Assessment of transient hyperglycemia and gestational diabetes mellitus (GDM) in preterm pregnant women receiving antenatal steroids revealed 73.78%(n=273) had transient hyperglycemia, 6.21%(n=23) had gestational diabetes and 26.22%(n=97) had no blood glucose abnormality. GDM is becoming global health burden with global prevalence of 16.9%. The highest prevalence was seen in South-Asia region of 25% as compared to 10.4% in the North America and Caribbean Region9.
It is established in literature that maternal corticosteroids given for fetal lung maturity increase blood glucose level of the mother.10,11 From previous studies, we have identified that the effects of corticosteroids on blood glucose levels in non-diabetic mothers remain for 24 hours. However, changes in oral glucose tolerance test were noticed for three days after giving betamethasone injections. Ghazala et al12 also found that the steroids have systemic metabolic side effects.
The effects of single and multiple courses of dexamethasone and its effect on maternal fasting and postprandial glucose level were observed in another study. It was found that single course of dexamethasone resulted in acute increase in blood glucose level while multiple courses resulted in continuous increase in blood glucose levels13.

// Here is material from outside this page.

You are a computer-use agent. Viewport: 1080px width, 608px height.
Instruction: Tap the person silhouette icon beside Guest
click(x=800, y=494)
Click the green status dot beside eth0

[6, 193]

In Our study 73.78% of study participants had deranged blood sugar level after dexamethasone therapy out of which 6.21 % developed GDM whereas 67.51% had transient hyperglycemia, similarly a study by Refuerzo et al showed 16% to 33% increase in glucose level at 20,44 and 68 hours after first dose of antenatal corticosteroids in pregnant women without diabetes which may be missed with conventional monitoring.14 Glucose intolerance is signficantlty higher in twins and triplets compared to singleton15.

Frequency of transient hyperglycemia and gestational diabetes mellitus increased in preterm pregnant women receiving antenatal steroids. Basic sugar profile should be carried out after dexamethasone therapy.